E sua intercessão diante do que aconteceria ao Sodoma
e Gomorra. Por isso se tornou pai de toda uma multidão
como as areias do mar. E por sua fé nos tornamos seus
filhos, e podemos conhecer, além de nossos sentidos,
Aquele que é, a divina Essência.
À luz dessa revelação, que em Abrãao
foi completa a ponto de se alegrar vendo o Dia de Cristo (Cf.
Jo.8,56), os seus filhos caminharam pelo deserto, ampliando
a sua visão na libertação do Egito, na
glória de Davi e na voz dos profetas até receberem
a Luz que ilumina todo o homem que vem a este mundo (Cf. Jo.1,9).
Com Cristo, a revelação divina se completa, sua
ação no mundo o revela como o Emanuel, o Filho
de Deus e Filho do Homem em quem repousa o Divino Espírito: ”E nós vimos a sua glória, glória
que tem junto ao Pai, como Filho Único cheio de graça
e de verdade”(Cf. Jo.1,14)
No seu batismo, ouve-se a voz do Pai que o proclama seu Filho
amado, enquanto desce sobre sua humanidade o Espírito
Santo (Cf. Mt. 3, 16-17). Na sua vida se manifesta o mistério
trinitário, proclamado, segundo se lê em São
Marcos (Cf. Mc. 1, 24) e São Lucas ( Cf. Lc 4, 34), até
pelos demônios. Manifesta o Pai ao mundo por suas palavras
e por suas obras e o Espírito Santo está sobre
Ele.
Na véspera de sua Paixão abre-nos todo o mistério
da natureza de Deus. O texto de São João é
quase impossível de ser citado em partes, tal a grandeza
da revelação. Mostra-nos Deus tal como Ele é,
uma unidade substancial em três pessoas que de tal forma
nos ama entregando-se totalmente às suas criaturas.
Da filosofia grega, iluminados pela fé, procuram os teólogos
os conceitos da divindade que sintetizam na igualdade e distinção
das pessoas, na essência única da divindade.
Mas acima da teologia e do esforço incapaz de conceber
o mistério revelado pela via exclusiva da inteligência,
Jesus nos deu a conhecer um Deus conosco na sua providência
e no seu amor e que podemos sentir em cada momento.
Talvez a sensação de angústia e medo que
invade o coração de tantas pessoas seja fruto
do desconhecimento deste Deus que caminha conosco. Talvez possam
até dissertar teologicamente sobre o mistérios
divinos com a precisão conceitual das categorias analógicas.
Mas não abrem seu coração à fé
e à correspondência ao amor.
Não conhecem a Deus e não o podem mostrar ao mundo.

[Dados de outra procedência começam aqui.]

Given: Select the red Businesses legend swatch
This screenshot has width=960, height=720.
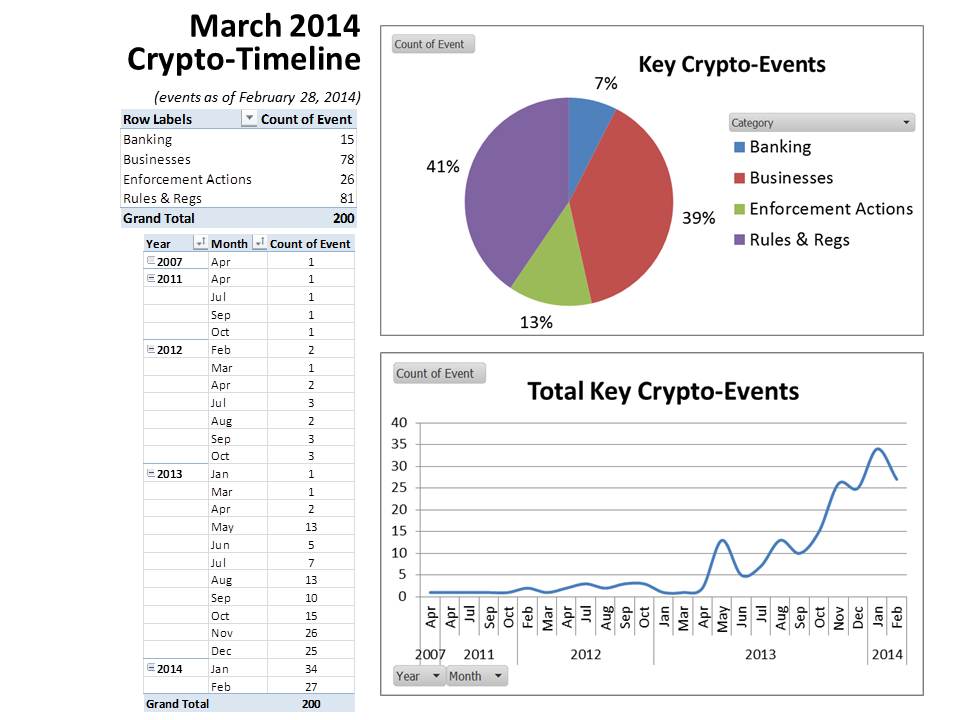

O mistério da Santíssima Trindade, a suprema revelação
de Javé, requer um coração disponível
como o de Abraão, para nele penetrar e conhecer a sua
profundidade. Só assim pode-se exclamar com o apóstolo
Paulo: “O’ abismo da riqueza, da sabedoria
e da ciência de Deus...Porque tudo é dele, por
ele e para ele. A Ele a glória pelos séculos!”(Cf.